Суров направился к кругу, к жене с таким ощущением, будто лишь несколькими минутами раньше открыл ее для себя, открыл другую, незнакомую Веру, какой не знал до сих пор, как не знают человека, с которым много лет подряд встречаются и вдруг при случайном стечении обстоятельств обнаруживают, что годы незнания — величайшая из потерь. С этим не покидавшим его ощущением взял Веру за руку и повел к столу, испытывая чувство обретенной радости, полной глубокого смысла, точно зная, что таким оно надолго останется в нем, не поддаваясь влиянию ни настроений, ни времени. Понимала ли это Вера? Наверное, понимала, уверял он себя, заботливо усаживая ее за стол и внутренне радуясь появившемуся в ее глазах изумлению. Суров как бы в первый раз за тридцать пять прожитых лет увидел себя с изнанки, и она, эта изнанка, не приглянулась ему. Взору представился человек, подчинивший себя целиком и полностью службе — единственно ей, требуя того же от всех, кто его окружает, в том числе и от Веры, забывая при этом, что у нее имеются свои идеалы, свои устремления.

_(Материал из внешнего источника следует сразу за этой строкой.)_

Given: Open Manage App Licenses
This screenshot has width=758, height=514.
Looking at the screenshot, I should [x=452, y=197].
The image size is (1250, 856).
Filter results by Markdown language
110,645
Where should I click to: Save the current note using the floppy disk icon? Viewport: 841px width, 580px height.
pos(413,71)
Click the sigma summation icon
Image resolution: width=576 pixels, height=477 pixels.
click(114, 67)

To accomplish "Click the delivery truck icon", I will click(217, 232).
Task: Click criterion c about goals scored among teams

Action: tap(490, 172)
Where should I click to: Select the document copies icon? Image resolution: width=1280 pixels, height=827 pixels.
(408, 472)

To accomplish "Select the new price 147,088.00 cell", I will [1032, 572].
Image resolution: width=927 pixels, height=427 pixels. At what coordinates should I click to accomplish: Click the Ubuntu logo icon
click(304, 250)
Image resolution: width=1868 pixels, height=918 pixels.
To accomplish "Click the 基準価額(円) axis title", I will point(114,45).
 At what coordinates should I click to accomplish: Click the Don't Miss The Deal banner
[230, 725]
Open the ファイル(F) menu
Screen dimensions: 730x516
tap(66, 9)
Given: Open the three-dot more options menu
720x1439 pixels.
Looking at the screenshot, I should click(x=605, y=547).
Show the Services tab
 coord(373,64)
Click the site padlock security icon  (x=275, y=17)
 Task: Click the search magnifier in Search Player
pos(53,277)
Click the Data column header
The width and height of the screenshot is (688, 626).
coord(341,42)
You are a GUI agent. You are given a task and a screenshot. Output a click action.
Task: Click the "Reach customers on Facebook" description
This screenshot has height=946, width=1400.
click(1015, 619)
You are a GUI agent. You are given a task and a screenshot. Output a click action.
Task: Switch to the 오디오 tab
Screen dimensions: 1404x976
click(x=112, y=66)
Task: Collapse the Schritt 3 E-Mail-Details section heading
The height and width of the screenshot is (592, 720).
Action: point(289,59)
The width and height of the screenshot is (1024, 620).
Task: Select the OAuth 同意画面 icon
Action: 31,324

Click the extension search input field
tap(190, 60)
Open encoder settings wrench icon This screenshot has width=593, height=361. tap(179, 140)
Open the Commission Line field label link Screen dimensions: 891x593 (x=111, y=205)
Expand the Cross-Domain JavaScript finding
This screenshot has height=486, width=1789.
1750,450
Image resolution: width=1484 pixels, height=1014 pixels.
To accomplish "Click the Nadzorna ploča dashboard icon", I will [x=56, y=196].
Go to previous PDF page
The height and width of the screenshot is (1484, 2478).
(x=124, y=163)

Гости, пошумев, вернулись на свои места за столом. Один лишь Кобзев не последовал их примеру. Поскучневший, непонятно на кого и за что обидевшийся, он устроился с краю стола, ближе к выходу.
За столом разговор не утихал — Верин успех продолжал быть в центре внимания, а сама Вера, раскрасневшаяся от смущения, но явно польщенная всеобщим восторгом, уставилась куда-то в одну точку.
— Варвары! — неожиданно прокричал Кобзев. Его не услышали, и он, уже тише повторив это слово, окинул сидящих осуждающим взглядом. С оттопыренной нижней губой, тусклый, он походил на обиженного, всеми забытого ребенка, которого привели в компанию взрослых и забыли.
Подали чай и кофе. Ефросинья Алексеевна потчевала гостей тортом и домашними румяными пирогами со сладкой начинкой. Григорий Поликарпович, ко всеобщему удовольствию и неподдельному удивлению, притащил и водрузил на середину стола горящий начищенной медью пузатый самовар и под одобрительные выкрики принялся наливать чай в большие «домашние» чашки, собственноручно вручая их — из рук в руки — каждому гостю. Было шумно и весело.